For family offices and high net worth individuals tuning into this podcast, consider this approach. Especially if you encounter the right managers, backing them can be a wise decision giving outright returns. It's similar to supporting an early-stage VC fund; you're investing in the manager's track record and vision more than anything else.


Q: What advice would you give your 10 year younger self?

Reflecting back, I'd advise my younger self not to rush so much. I've learned the importance of taking time to think things through. We recently had a professional coach at White Star who emphasized the idea of "think more, talk less." Looking back, I wish I had embraced this approach ten years ago. Instead, I often found myself talking more and thinking less.

If I could give my younger self some advice, it would be to slow down, go with the flow, and absorb as much as you can from different experiences. Throughout my career, I've focused primarily on leveraged finance lending in the TMT sector. That's been the mainstay of my professional life. However, in hindsight, I wish I had diversified my experiences a bit more, adding different skills to my repertoire.

Despite this, I'm very content with where I am now. But if I had the chance, I would certainly tell my younger self to explore a broader range of opportunities.

Q: What are your top tips for emerging VCs across Europe who are fundraising?

Leave your ego at the door & walk through that door.

When you walk through that door, be prepared to face rejection.
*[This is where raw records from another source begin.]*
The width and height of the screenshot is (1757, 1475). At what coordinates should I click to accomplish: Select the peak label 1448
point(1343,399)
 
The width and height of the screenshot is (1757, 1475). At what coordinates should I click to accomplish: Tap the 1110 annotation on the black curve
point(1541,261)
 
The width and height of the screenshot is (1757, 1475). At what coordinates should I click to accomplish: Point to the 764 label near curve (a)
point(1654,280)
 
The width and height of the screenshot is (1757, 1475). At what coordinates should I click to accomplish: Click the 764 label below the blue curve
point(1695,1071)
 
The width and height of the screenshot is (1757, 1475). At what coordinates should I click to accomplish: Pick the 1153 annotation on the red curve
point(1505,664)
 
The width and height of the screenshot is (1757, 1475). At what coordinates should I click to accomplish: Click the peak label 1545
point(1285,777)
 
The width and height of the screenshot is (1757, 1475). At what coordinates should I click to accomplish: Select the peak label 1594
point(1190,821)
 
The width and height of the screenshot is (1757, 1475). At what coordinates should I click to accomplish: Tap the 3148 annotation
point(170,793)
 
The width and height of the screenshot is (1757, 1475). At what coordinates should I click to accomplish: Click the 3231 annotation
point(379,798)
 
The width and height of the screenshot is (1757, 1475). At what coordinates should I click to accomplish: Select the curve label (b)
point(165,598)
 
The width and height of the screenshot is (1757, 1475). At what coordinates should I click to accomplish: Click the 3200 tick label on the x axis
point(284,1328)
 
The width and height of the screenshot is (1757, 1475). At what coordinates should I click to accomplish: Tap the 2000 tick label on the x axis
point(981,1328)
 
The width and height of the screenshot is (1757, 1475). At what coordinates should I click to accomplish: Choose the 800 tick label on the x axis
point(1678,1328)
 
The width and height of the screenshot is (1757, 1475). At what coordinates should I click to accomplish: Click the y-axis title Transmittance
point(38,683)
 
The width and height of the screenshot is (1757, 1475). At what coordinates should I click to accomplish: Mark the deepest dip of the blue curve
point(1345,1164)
In my experience, about 99.9% of people say no. The key question is, how final is that no? Is it a firm rejection, or more of a "not right now"?

Having thick skin is crucial.

If you don't naturally have it, you need to develop it, because you'll hear no repeatedly. But the important thing is to persist. Keep pushing forward, and eventually, some of those no's will turn into yes's. That persistence is how I managed to get my first fund closed.

It's a tough journey, but that's how it happens.

Q: What’s the most counterintuitive thing you’ve learned in venture?

I think pricing risk is intriguing.

People often focus on the fundamentals and the business model. However, when the market is thriving and appears attractive, these fundamentals often get overlooked. It makes you wonder how some valuations and pricing decisions are made in such a market.

In my opinion, it's crucial to always consider the basic business fundamentals, regardless of whether the market is flourishing or not. This approach helps avoid situations like the current one, where values and perceptions are being drastically revised. For those managing a portfolio right now, it's particularly challenging to navigate through these changes.

Q: Your uncommon belief.

With the rise of Generative AI and how developed software is, in today’s environment, what we should look at is hardware.

Over the last 20 years I think hardware has left us behind. My personal belief is that we’re probably have to start building things that can complement and run the advanced software that we have. Everyone goes to you saying, «Hey! Don’t invest in hardware, but I think it’s the opposite.

I’m not talking about computers. I’m talking about machies and something to deal with the level of computing power we have from software. Back in the 70s, 80s, and 90s, we had a massive boom in hardware. If we look at Japan, they have made a whole economy out of it.

I think where we are going now, from 2024 onwards is a combination of hardware and software.